The outcome was a revised thesis project that now appears in reduced form in Chapters 6 and 7, “Early History: The ‘Minor Tradition’” and “Emergence: The Birth of the ‘Grand Tradition.’” Chapter 7 began as a draft chapter for the thesis, was turned into a paper that Zanoni presented at the 2014 Canadian Political Science Association (CPSA) conference, and then became a co-authored article in the Manitoba Law Journal. Although that inquiry had already pushed By the Court back a dozen years earlier than the “standard story,” Zanoni’s scouring of the Supreme Court Reports suggested that such decisions were drawing on even earlier court practices, and the story of this extended early evolution became the new focus of the thesis. Chapter 6 reflects Zanoni’s weeks of toil in the Supreme Court archives, working toward an understanding of what he called the “minor tradition” of By the Court. That accomplished, he headed off to a PhD program in public policy at the University of Guelph. Chapter 6 is a considerably shortened version of the MA thesis, and was initially presented by Zanoni as a paper at the 2016 CPSA conference. Chapter 4 also began life as an introductory segment in the 2014 CPSA conference paper.
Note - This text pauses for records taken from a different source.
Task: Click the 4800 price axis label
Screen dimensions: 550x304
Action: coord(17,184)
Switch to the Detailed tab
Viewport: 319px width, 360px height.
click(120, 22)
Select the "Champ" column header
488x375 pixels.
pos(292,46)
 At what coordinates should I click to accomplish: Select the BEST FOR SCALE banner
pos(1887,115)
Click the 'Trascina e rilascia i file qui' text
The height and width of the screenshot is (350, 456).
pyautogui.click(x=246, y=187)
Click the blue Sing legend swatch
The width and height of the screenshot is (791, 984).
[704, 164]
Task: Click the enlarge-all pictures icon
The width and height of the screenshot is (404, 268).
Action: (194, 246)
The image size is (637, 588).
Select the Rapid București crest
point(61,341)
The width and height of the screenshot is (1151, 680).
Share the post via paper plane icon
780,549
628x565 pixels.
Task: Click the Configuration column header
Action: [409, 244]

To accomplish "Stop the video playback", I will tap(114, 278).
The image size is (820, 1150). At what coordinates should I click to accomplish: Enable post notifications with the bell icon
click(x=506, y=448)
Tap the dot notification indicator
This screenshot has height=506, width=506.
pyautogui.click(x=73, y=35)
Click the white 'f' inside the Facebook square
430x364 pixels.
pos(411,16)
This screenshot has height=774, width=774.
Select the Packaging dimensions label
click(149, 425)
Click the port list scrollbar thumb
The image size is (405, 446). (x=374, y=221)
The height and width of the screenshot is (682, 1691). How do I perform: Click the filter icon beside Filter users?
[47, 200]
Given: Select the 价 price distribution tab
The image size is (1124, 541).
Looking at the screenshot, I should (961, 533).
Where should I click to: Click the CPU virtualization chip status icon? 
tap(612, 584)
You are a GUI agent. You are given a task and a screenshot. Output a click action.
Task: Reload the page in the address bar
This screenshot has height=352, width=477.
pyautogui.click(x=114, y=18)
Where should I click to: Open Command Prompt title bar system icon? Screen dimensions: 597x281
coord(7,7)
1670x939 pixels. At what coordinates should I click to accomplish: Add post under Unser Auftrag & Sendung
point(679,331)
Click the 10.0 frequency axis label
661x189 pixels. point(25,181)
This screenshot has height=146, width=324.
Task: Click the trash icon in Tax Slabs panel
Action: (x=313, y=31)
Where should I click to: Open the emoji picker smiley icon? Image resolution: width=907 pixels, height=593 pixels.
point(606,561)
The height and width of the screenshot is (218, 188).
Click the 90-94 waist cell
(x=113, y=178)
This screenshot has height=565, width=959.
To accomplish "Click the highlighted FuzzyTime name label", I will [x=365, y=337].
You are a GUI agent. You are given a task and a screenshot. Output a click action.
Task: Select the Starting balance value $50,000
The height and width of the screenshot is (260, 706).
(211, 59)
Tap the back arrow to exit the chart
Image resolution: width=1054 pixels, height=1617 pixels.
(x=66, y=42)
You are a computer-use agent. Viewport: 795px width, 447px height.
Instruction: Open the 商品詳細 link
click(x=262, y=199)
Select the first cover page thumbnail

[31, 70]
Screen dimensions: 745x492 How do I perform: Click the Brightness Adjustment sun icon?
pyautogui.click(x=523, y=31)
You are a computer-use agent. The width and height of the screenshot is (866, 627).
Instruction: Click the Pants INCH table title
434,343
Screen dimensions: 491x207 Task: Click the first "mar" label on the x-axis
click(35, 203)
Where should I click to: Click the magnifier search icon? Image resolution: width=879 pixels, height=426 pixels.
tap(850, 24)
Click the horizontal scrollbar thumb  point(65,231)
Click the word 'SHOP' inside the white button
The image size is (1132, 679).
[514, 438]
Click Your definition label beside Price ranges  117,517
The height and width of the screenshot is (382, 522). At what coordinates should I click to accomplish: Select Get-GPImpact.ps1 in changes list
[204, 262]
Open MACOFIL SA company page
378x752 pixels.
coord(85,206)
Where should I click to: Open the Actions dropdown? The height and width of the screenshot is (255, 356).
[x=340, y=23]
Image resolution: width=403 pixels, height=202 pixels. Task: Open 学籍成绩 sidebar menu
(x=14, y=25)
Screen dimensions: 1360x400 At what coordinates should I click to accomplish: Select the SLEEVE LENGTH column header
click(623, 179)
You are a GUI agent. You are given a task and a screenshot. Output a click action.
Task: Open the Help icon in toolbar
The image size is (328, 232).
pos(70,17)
However, Zanoni had uncovered enough to make the By the Court project something that was clearly much too large and ambitious for a master’s thesis, leaving us with a much larger story still waiting to be told. For one thing, the chronology, inventory, and typology originally contemplated still needed to be tackled (Chapters 8 and 9). In addition, the academic responses to our conference papers and journal articles demonstrated the necessity of defending the originality and the uniqueness of the Canadian practice (Chapters 4 and 5), since both were often challenged. It was also obvious that we needed to defend our assumption, perhaps not entirely self-evident, that the decision presentation format itself really matters in the first place (Chapter 3). Finally, we had to establish the conceptual frame within which to locate this new development, which after a couple of false starts is now identified in terms of the “third phase” of Supreme Court judgment delivery. These were the elements of the larger project that McCormick was best qualified to tackle on the basis of three decades of research into appellate courts in general and the Supreme Court in particular.

The book is therefore not the product of collaboration in the usual sense of two authors working through circulated drafts to generate a single unified voice; rather, it consists of separate segments with different lead authors. The pivotal Chapters 6 and 7 are essentially Zanoni’s; the others are McCormick’s, with a more collaborative conclusion. Presenting the book as a co-authorship is the only fair way to reflect the basic reality that without the prompting of Zanoni’s project, without his discovery that accepted truths were not truths at all, without his persistence in chasing down unanticipated aspects of the practice, and without his diligence in sifting through the archives and decoding those records to correct our simplistic assumptions about the every-case journey from argued hearing to reported outcome, the core discoveries of Chapters 6 and 7 would never have been made and this book could never have been written. Without Chapters 6 and 7 to anchor them, the other chapters would have lacked the central link that made them useful parts of a single larger story. Co-authorship was the only honest presentation of this product; relegating the graduate student to an enthusiastic foot-note appended to two chapter titles would have been both unfair and misleading. The unusual origins of this book project undoubtedly still show through to some extent in terms of a different writing style in these two central chapters.